Do religious right leaders have any clue how foolish they appear? Rather than confidently and persistently representing a set of distinctive beliefs, they pant and beg to be a part of someone else’s movement. In this case, it is a movement that takes advantage of racial and ethnic divisions and dehumanizes Muslims, migrants and refugees. A movement that has cultivated ties to alt-right leaders and flirted with white identity politics. A movement that will eventually soil and discredit all who are associated with it.

The religious right is making itself a pitiful appendage to this squalid agenda. If Christian conservatives are loyal enough, Bannon promises that they can be “the folks who saved the Judeo-Christian West.” All that is required is to abandon the best of the Judeo-Christian tradition: a belief in the inherent value and dignity of every life.

This belief in human dignity leads to a certain moral and political logic. It means that the primary mission of Christians in public life is not to secure their own interests or to defend their own identity. It is to seek a society in which every person can flourish. This is the definition of the common good — which is not truly common unless it includes the suffering and powerless.

The common good is a neglected topic in our politics. It is not identical to market forces, or to legal rules that maximize individual autonomy. It is the result of prudent public and private choices that strengthen community — the seedbed of human flourishing — and ensure the weak are valued and protected. The idea of the common good emerged from religious sources, but provides a broad, political common ground.
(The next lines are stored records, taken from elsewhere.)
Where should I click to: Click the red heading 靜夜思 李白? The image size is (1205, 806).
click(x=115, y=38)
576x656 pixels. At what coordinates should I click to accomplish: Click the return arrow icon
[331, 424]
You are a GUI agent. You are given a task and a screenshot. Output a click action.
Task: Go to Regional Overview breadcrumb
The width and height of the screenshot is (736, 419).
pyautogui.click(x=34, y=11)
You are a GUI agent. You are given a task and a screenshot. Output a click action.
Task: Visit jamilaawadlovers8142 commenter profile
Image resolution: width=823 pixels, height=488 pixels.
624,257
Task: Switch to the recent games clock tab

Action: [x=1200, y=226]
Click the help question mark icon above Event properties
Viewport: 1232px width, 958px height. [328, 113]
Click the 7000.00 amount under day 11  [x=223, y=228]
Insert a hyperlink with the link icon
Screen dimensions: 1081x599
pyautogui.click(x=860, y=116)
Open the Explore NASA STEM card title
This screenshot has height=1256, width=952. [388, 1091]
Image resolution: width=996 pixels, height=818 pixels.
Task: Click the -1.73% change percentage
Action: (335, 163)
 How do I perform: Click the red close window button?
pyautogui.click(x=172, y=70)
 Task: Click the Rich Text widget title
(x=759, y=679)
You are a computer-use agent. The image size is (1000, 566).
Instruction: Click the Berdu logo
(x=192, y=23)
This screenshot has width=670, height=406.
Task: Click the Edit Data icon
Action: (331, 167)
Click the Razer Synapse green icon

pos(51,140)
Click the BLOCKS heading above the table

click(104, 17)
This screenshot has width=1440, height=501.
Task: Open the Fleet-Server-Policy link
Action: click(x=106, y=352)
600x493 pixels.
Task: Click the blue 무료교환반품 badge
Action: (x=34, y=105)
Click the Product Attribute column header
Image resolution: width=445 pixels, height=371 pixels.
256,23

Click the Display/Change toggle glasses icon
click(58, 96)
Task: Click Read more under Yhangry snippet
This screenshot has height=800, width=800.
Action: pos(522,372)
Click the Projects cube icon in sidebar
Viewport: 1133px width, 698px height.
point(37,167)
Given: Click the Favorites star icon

If there is a single reason that Republican health care reform has failed, it is because party leaders could not make a credible case that the common good was being served. Even if individual elements of the various plans were rational, they did not add up to a more just, generous and inclusive society.

Who would now identify conservative Christian political engagement with the pursuit of the common good? Rather, the religious right is an interest group seeking preference and advancement from a strongman — and rewarding him with loyal acceptance of his priorities. The prophets have become clients. The priests have become acolytes.

It is possible for Christian conservatives to support the appointment of conservative judges without becoming a tribe of apologists and sycophants. It is possible to selectively endorse elements of the administration’s agenda without becoming Bannon’s foot soldiers.

There is more at stake here than bad politics. When Christians ally their faith with bias and exclusion, they are influencing how the public views Christianity itself. They are associating the teachings of Jesus Christ — a globalist when it came to the Great Commission — with ethnonationalist ideology. This should be a sobering prospect for any Christian. But few seem sobered. Instead, the faithful give standing ovations to the purveyors of division and prejudice.

When anyone or anything takes priority over the faith, there is a good, strong religious word for it: idolatry. And the word is unavoidable, as religious conservatives carry their golden calf into Bannon’s battles.